Challenge 1: In the court opinion excerpt, at what time did the defendant and his friends enter the school playground?
Challenge 2: Set down everything in the court opinion excerpt from "In this case, not" down to "with this officer.".

Reading passage:
━━━━━━━━━━━━━━━━━━━━━━━━━━━━━━

In this case, not even the testimony of Officer Chasen afforded him any reasonable grounds to believe that defendant and his friends entered the school playground at 3:45 P.M., after school hours, for any unlawful purpose. He did not ask them their reason for being there which could have been explained. Instead, without question or reason to stop or frisk for obvious or concealed weapons or contraband, he ordered them to "line up against the wall." Despite Ortiz's insistence that he "wasn't doing anything," he ordered him into the alley, where the defendant refused to go because of previous altercation with this officer.
• 3 He told the defendant that he would get him for "disorderly conduct." The court below, without a jury, found the defendant not guilty of disorderly conduct. Without a valid arrest, the conduct of the officer in lining the defendant and his friends up against the wall, and defendant placing himself in the corner to avoid being searched, and the officer placing his hands in the defendant's back and in his crotch to forcibly search him without his being under arrest for any offense, was not performance of an authorized act within his official capacity. Defendant denied that he ever struck or kicked the officer, but stated that the officer threw him to the ground and put handcuffs on him.

━━━━━━━━━━━━━━━━━━━━━━━━━━━━━━

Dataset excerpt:

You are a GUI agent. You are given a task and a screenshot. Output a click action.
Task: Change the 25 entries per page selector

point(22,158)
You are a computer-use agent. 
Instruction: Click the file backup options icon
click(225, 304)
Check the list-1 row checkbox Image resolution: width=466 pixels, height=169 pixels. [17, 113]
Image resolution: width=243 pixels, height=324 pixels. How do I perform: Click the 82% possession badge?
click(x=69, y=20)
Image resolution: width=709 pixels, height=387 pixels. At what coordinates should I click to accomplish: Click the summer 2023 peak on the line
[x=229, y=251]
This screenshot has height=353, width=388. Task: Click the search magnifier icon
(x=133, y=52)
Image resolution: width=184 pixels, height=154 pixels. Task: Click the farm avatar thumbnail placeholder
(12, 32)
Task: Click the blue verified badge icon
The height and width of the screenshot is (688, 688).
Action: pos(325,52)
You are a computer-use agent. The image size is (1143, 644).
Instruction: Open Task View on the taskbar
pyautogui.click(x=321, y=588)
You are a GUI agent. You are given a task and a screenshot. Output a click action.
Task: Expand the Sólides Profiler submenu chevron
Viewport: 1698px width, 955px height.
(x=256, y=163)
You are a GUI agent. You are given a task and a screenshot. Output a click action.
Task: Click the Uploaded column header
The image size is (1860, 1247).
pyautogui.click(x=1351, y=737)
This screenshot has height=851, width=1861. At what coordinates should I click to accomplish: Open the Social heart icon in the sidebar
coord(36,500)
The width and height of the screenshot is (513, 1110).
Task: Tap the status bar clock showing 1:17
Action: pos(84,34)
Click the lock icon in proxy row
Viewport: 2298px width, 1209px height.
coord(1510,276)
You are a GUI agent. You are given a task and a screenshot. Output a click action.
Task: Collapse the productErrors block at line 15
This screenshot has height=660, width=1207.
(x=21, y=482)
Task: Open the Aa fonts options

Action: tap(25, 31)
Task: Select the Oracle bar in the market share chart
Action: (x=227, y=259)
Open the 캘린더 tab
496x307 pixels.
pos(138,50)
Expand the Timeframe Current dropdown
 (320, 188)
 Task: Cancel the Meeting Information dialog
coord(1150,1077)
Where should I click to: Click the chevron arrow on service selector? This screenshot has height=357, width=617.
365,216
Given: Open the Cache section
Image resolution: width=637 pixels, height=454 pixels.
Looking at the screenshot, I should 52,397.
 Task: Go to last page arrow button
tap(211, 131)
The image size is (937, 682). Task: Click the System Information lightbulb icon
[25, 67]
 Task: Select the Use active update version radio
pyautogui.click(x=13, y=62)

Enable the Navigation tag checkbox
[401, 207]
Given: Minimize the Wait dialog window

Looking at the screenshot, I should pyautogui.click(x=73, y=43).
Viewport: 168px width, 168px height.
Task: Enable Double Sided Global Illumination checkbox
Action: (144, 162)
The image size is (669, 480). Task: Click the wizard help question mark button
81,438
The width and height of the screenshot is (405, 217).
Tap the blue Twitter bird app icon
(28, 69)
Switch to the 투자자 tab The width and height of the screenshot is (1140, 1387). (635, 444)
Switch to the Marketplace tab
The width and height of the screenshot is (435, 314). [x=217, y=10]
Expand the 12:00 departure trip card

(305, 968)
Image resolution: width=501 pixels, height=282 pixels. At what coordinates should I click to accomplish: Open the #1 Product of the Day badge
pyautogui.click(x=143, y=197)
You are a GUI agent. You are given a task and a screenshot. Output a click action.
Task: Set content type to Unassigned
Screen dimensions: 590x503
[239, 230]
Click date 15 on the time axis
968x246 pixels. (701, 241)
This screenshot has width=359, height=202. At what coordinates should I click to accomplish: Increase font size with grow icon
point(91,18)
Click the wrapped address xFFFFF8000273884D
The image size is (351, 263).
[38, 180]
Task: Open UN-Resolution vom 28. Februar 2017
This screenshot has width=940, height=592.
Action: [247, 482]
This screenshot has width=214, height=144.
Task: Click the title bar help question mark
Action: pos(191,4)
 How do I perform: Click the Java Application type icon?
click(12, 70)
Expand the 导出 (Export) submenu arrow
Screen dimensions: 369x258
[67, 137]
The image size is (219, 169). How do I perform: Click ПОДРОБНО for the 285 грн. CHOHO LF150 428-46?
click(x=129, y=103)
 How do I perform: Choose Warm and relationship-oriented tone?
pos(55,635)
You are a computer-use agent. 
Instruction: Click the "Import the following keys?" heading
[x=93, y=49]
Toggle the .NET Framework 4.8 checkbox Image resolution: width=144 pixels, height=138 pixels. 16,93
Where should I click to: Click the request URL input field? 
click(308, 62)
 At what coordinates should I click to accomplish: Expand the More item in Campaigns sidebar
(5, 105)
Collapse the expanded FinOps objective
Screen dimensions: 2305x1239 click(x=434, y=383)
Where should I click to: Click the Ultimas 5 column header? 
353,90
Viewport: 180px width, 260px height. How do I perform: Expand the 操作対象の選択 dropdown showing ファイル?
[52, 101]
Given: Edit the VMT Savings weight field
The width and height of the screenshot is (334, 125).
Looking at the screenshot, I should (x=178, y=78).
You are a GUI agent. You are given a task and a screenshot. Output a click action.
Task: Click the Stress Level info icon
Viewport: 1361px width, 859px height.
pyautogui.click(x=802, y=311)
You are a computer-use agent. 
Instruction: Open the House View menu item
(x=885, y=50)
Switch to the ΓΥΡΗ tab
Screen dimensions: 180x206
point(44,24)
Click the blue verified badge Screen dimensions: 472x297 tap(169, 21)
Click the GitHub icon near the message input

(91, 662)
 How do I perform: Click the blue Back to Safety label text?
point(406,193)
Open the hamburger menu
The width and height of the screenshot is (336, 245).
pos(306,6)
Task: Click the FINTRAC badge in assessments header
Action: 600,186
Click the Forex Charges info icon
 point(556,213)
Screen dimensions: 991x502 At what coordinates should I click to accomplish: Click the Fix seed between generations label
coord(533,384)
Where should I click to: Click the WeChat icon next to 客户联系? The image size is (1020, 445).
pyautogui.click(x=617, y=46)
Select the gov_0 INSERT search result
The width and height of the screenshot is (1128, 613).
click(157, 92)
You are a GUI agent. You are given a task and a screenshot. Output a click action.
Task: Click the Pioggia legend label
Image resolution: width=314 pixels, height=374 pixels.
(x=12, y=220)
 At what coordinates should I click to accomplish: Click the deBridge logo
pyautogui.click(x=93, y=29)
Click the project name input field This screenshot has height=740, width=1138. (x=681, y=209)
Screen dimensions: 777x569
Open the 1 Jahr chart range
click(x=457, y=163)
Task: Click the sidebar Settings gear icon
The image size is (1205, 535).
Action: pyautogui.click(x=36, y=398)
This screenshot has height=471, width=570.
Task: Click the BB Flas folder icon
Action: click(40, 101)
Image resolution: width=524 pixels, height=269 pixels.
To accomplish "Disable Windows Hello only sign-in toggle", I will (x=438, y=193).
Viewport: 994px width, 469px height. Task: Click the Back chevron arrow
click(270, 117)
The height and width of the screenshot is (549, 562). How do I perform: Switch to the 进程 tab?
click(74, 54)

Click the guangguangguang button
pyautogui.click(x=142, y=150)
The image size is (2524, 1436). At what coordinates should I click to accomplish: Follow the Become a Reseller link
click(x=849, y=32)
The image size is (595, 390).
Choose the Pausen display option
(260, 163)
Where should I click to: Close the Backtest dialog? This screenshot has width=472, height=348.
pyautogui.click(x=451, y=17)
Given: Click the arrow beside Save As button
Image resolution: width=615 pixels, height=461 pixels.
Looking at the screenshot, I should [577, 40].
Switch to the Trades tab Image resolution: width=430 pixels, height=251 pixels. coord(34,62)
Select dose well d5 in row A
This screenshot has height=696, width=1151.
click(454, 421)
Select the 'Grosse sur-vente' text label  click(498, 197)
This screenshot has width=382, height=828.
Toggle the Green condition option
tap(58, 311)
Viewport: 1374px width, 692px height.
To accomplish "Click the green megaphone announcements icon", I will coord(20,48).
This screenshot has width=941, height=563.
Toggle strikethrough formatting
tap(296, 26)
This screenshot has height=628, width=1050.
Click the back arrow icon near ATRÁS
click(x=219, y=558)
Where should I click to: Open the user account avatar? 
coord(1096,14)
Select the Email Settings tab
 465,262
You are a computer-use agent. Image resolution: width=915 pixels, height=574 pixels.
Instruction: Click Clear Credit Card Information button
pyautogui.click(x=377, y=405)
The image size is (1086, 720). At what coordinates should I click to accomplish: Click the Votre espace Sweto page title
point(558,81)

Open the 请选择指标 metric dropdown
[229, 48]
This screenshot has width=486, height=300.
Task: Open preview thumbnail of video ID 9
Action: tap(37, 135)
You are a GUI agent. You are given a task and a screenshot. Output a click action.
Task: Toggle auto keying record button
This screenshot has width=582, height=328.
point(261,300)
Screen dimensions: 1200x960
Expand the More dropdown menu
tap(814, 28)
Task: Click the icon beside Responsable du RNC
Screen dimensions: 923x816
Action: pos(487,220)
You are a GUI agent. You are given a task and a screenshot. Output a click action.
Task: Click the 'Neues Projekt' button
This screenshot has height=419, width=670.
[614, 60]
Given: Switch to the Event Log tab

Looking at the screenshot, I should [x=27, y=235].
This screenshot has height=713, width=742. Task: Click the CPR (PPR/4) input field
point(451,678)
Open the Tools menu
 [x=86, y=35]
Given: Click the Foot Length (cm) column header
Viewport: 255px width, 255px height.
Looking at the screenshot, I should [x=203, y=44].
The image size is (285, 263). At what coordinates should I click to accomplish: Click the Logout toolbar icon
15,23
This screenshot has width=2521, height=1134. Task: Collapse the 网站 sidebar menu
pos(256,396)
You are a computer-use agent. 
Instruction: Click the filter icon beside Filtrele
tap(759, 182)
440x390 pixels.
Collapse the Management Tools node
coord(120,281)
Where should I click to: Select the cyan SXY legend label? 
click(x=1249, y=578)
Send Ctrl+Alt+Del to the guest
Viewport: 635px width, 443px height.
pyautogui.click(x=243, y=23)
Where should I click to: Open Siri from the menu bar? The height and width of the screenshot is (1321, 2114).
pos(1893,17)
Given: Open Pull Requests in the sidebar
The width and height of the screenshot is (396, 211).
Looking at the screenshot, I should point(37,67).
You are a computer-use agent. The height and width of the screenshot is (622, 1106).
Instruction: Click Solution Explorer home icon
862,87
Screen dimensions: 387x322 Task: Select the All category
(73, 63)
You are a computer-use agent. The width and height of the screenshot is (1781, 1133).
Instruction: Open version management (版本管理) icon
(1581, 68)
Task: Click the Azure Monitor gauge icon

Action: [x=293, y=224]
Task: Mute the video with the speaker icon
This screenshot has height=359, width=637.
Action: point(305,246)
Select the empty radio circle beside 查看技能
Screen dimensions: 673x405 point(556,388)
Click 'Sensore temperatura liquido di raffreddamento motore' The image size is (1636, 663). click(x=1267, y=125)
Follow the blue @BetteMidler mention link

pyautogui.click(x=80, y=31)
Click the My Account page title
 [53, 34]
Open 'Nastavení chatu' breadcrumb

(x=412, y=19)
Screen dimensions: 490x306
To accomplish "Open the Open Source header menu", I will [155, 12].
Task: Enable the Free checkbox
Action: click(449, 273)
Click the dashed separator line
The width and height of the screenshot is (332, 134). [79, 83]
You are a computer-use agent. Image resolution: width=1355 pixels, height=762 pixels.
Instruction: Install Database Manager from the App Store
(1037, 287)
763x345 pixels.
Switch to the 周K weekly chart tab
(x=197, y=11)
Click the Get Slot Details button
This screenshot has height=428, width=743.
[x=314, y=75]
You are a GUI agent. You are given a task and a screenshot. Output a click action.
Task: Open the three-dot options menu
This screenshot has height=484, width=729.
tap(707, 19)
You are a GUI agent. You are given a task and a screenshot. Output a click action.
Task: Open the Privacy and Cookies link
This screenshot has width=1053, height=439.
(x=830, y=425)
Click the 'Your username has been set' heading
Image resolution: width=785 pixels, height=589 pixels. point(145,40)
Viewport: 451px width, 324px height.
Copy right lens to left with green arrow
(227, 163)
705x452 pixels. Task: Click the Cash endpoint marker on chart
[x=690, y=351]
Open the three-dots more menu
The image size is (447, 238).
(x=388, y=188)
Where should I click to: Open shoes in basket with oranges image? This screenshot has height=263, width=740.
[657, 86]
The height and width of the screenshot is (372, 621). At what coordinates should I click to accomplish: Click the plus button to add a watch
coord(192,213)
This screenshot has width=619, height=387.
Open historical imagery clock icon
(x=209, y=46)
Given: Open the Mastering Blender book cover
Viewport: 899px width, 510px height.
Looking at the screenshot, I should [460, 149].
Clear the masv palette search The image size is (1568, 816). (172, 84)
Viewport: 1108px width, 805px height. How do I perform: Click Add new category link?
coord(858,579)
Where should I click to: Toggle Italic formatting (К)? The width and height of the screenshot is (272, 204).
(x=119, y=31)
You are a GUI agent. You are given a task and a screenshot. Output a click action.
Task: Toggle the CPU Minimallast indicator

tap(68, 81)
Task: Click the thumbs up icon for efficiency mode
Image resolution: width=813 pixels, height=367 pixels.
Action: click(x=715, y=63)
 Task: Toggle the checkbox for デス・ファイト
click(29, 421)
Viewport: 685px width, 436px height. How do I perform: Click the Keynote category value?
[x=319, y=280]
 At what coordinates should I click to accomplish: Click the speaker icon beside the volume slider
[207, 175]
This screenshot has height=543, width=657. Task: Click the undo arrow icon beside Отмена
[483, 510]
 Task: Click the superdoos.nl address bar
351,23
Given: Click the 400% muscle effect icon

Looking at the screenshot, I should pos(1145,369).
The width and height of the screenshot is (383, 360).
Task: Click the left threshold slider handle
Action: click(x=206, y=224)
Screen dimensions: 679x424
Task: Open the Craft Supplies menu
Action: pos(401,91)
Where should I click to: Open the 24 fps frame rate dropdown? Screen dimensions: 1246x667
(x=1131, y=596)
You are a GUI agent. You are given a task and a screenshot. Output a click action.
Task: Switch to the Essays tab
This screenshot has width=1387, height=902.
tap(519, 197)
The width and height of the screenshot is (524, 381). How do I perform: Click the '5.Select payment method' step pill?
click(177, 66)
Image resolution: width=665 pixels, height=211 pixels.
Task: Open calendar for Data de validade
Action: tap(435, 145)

━━━━━━━━━━━━━━━━━━━━━━━━━━━━━━

Result 1: 3:45 P.M., after school hours.

Result 2:
In this case, not even the testimony of Officer Chasen afforded him any reasonable grounds to believe that defendant and his friends entered the school playground at 3:45 P.M., after school hours, for any unlawful purpose. He did not ask them their reason for being there which could have been explained. Instead, without question or reason to stop or frisk for obvious or concealed weapons or contraband, he ordered them to "line up against the wall." Despite Ortiz's insistence that he "wasn't doing anything," he ordered him into the alley, where the defendant refused to go because of previous altercation with this officer.